With a dispersed storage system, if a disk fails, the system
uses another copy of the object stored on a separate node/disk. It then
replicates this data to another device in the system to bring the object to
full reliability. Performance is also improved because dispersed storage
requires no complex XOR function, like RAID has, in order to identify lost
files.
The Object Storage Challenge
While a replication based strategy enables simple protection
with rapid recovery it does present several challenges to the storage designer.
First, this type of “1: X” protection scheme, with X being the desired number
of redundant copies, is very capacity inefficient. Assuming that a data center
would like to keep three copies so it can still access data even if two nodes
have failed, their storage capacity requirements would triple.
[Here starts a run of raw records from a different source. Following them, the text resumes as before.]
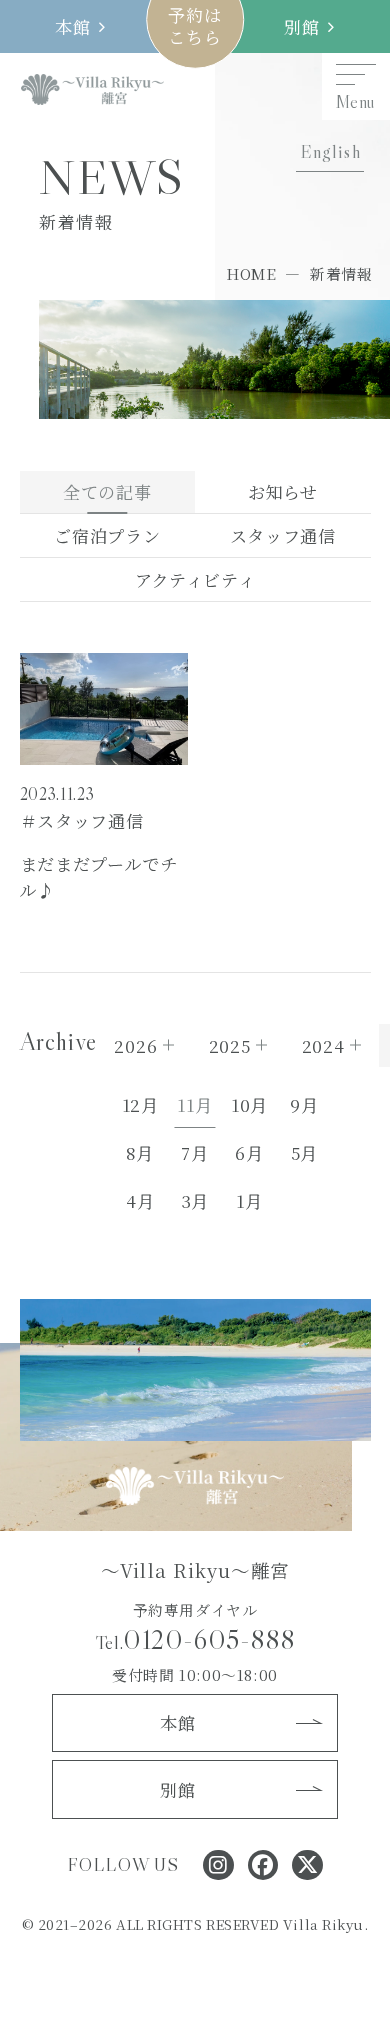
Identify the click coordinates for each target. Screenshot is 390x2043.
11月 (194, 1104)
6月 (249, 1152)
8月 (139, 1152)
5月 (304, 1152)
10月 (249, 1104)
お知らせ (283, 491)
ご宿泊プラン (107, 535)
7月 (194, 1152)
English (330, 151)
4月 (140, 1200)
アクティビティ (195, 579)
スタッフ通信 (283, 535)
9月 (304, 1104)
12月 (140, 1104)
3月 (195, 1200)
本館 (73, 26)
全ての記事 (107, 491)
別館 (302, 26)
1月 (249, 1200)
Further levels
of protection only exacerbate the problem.
The second challenge is performance. Since each object copy
is uniquely contained on a storage node, performance is limited to the
capabilities of that node. In other words per-object performance will not scale
as more nodes are added to the environment.
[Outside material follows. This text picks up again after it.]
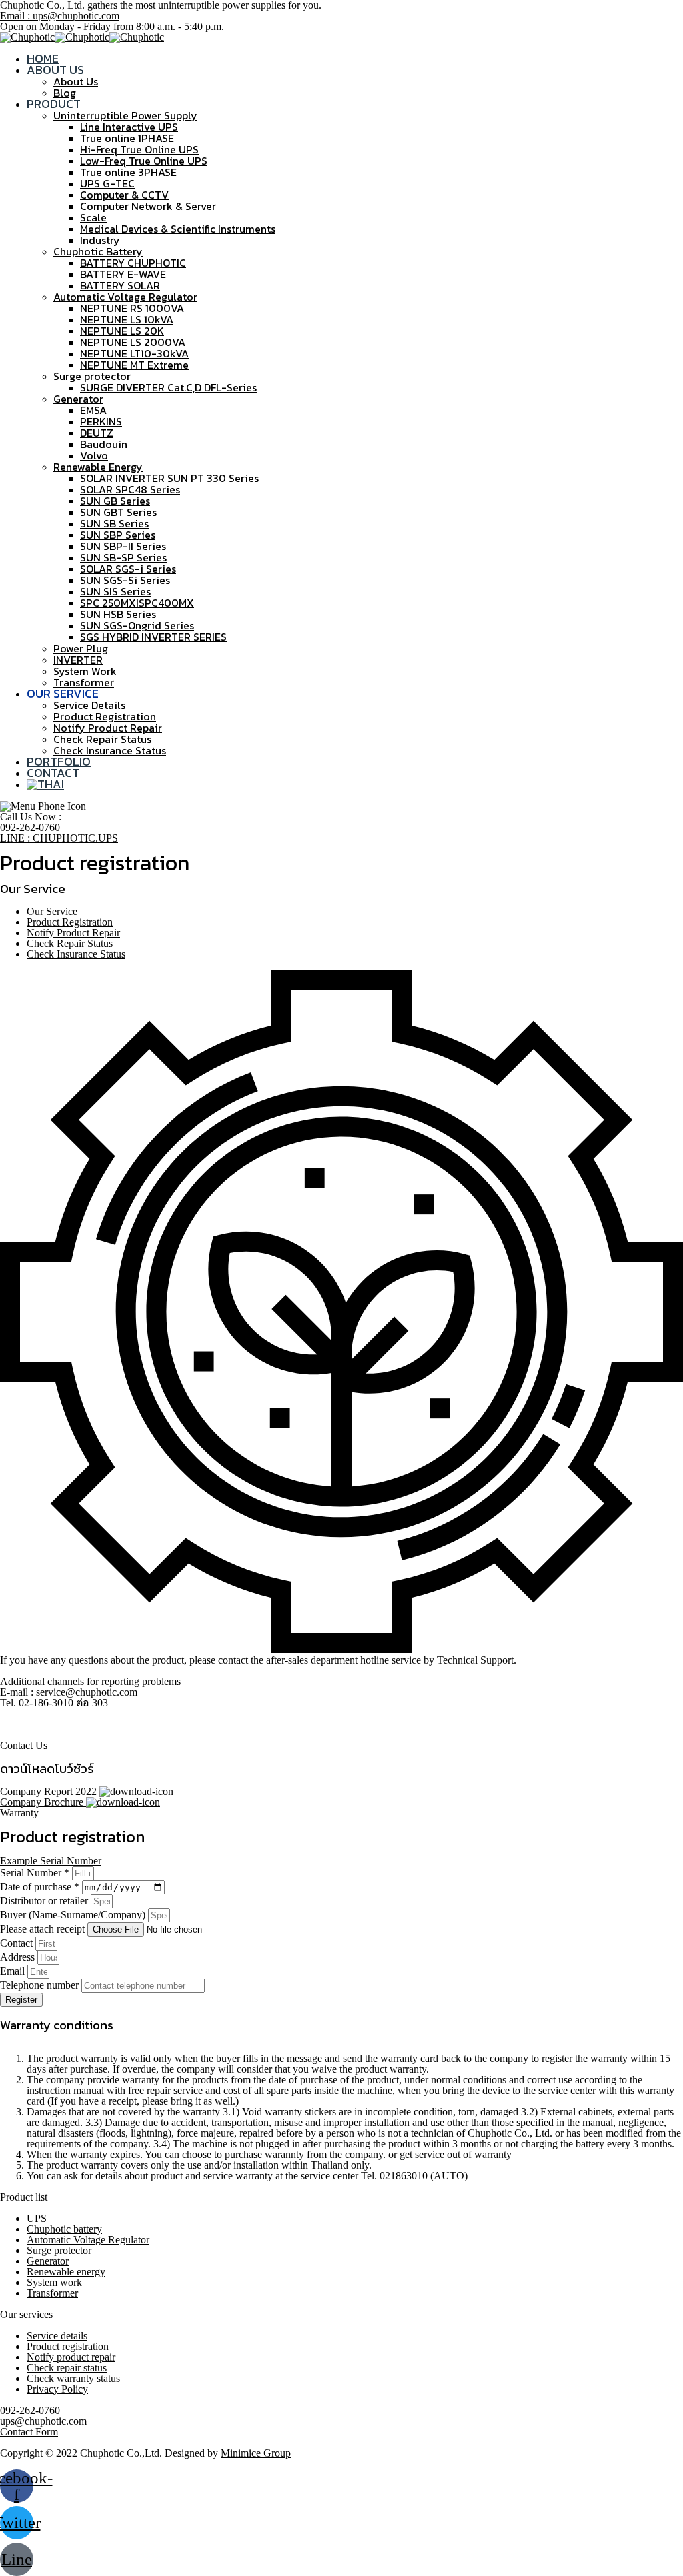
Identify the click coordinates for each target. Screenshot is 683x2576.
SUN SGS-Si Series (125, 580)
The Dispersed Storage Solution
To solve these problems companies like Cleversafe have
leveraged data erasure coding and dispersal algorithms that parse data into
multiple segments and then distribute these segments across multiple nodes in
the storage cluster. In the case of Cleversafe these nodes can be
self-contained, all in one building or data center, or can be geographically
distributed.
At a high level erasure coding is similar to RAID except
that the parity calculations are applied at the file (or object) level instead
of at the disk level. When a rebuild is necessary, the segments that compose a
file can be reproduced much more easily than having to rebuild an entire disk
drive.
This level of protection can be dialed up or down by
increasing the delta between the number of segments generated and the minimum
number of segments required to reconstruct the data, which can be based on
attribute policies such as age, data type, popularity, etc. The result is a
level of protection or an effective redundancy much higher than even the
two-drive-failure protection provided by RAID 6, with far less capacity
overhead.
Also, multiple storage nodes can deliver their data segments
in parallel, which helps with read performance. And, the system has the
intelligence to provide data from the closest or fastest set of nodes.
The Dispersed Storage Advantage
Another significant advantage with dispersed storage is that
the storage manager is now managing just one copy of data that is fully
protected. The algorithm automatically makes sure that enough segments are
dispersed both locally and remotely to provide the level of protection it’s
configured for.
Compare this to legacy storage where data has to be stored
with especially inefficient RAID algorithms, like RAID 10, copied to a
secondary local disk backup system, then replicated via a separate process to a
remote facility and finally copied to tape for the "restore of last
resort" copy.
Dispersed storage simplifies management and data protection
all while reducing cost, space, power and cooling requirements. In the
cost-competitive provider market, this is exactly what’s required to meet
demands, while enabling providers to continue on-boarding new customers without
escalating costs.